DO THIS:
Can you print the passage of the Oracle audit text word for word, from "Before the Audit" up to and including "during the audit."?

SOURCE TEXT:

⁂

If your company uses Oracle products, Oracle likely has the contractual right to audit your use of the licensed software. And, in the wake of the Mars v. Oracle matter, the only publicly-filed complaint challenging Oracle for its aggressive auditing techniques, Oracle is gaining a reputation for its audit practices. Whether Oracle’s auditing strategy is geared towards increasing licensing revenue streams, or better characterized as Oracle’s attempt to gain a competitive foothold in emerging markets (such as the provision of third-party cloud services), one thing is certain: Oracle’s approach ensures that your audit is either underway or approaching quickly on the horizon.

While every situation is different, in order to effectively handle an Oracle audit, every Oracle licensee should at least consider the following ten tips, five for pre-audit preparation (which your company should consider well in advance of the audit) and five for handling the audit itself.

Before the Audit

  1. Assemble your Oracle agreements and orders. Oracle licensing agreements generally contain a master framework agreement (typically the "Oracle License and Services Agreement" or "Oracle Master Agreement") and successive ordering documents specifying the licensed software, the types and count for purchased licenses, and the price for the licenses and accompanying technical support. All too often these controlling documents are not centrally located and licensees must scramble to collect them during the audit.

⁂

SOURCE EXCERPT:
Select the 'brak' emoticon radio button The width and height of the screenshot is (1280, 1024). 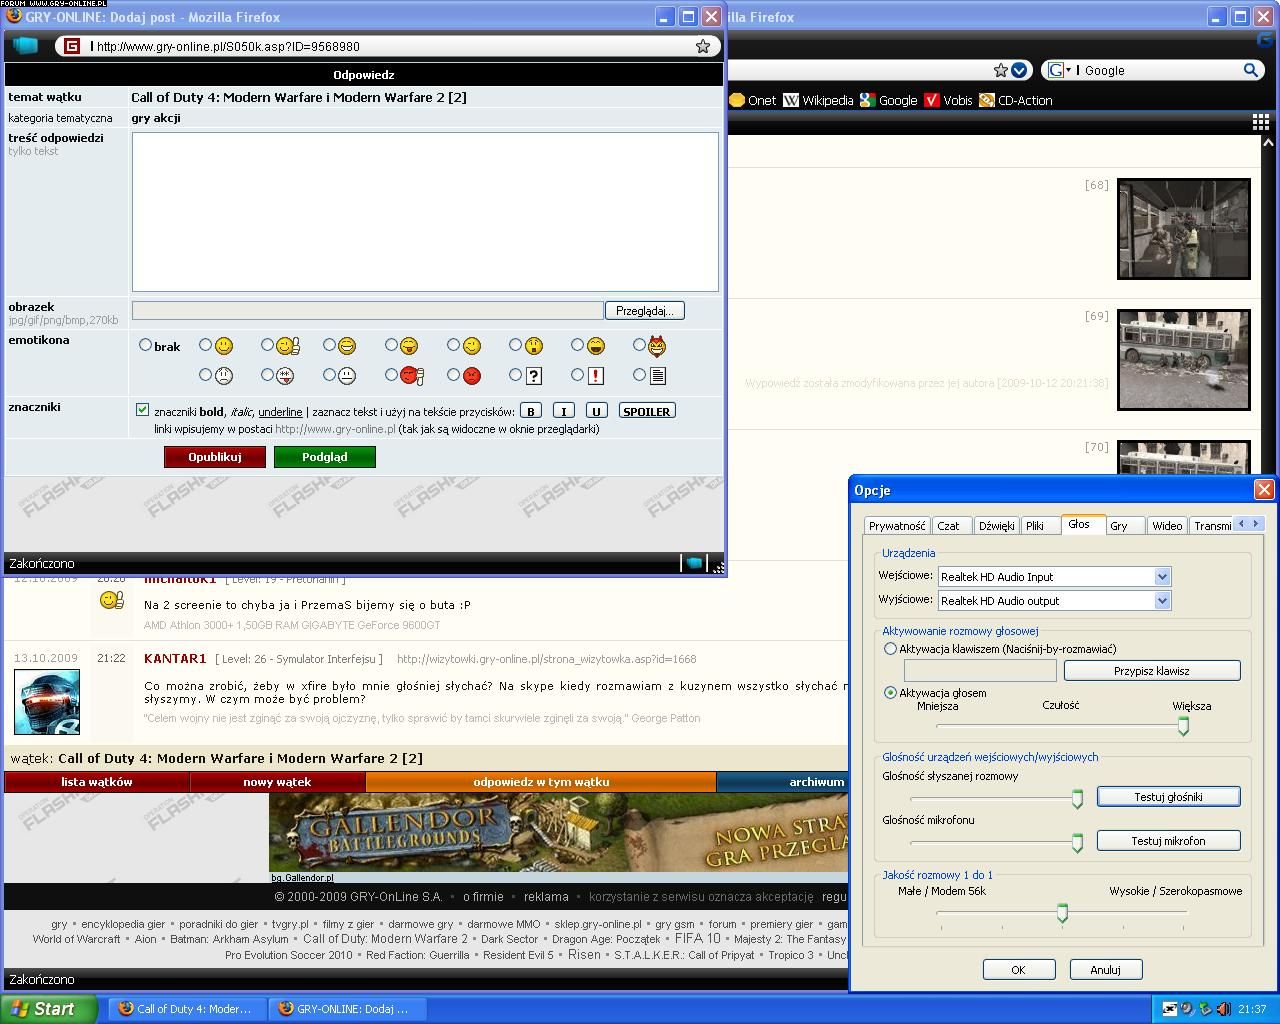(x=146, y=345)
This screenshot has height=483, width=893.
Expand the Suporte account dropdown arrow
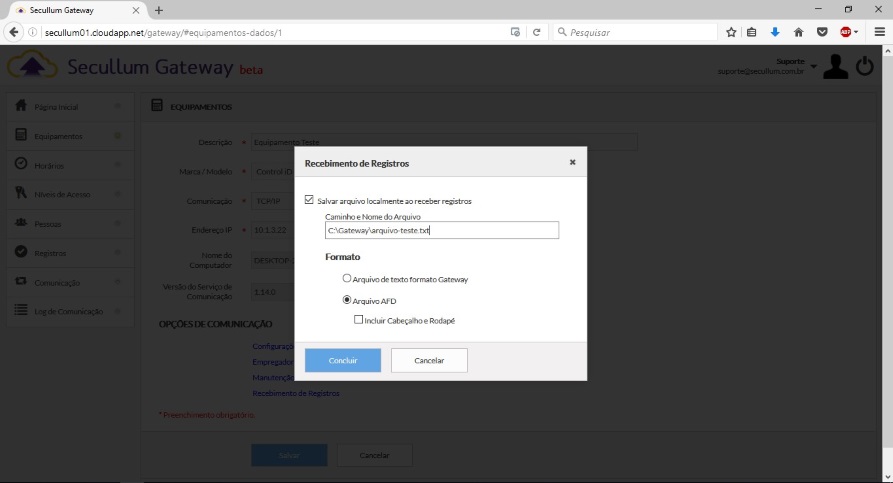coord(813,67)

⁂

WRITTEN ANSWER:
Before the Audit

  1. Assemble your Oracle agreements and orders. Oracle licensing agreements generally contain a master framework agreement (typically the "Oracle License and Services Agreement" or "Oracle Master Agreement") and successive ordering documents specifying the licensed software, the types and count for purchased licenses, and the price for the licenses and accompanying technical support. All too often these controlling documents are not centrally located and licensees must scramble to collect them during the audit.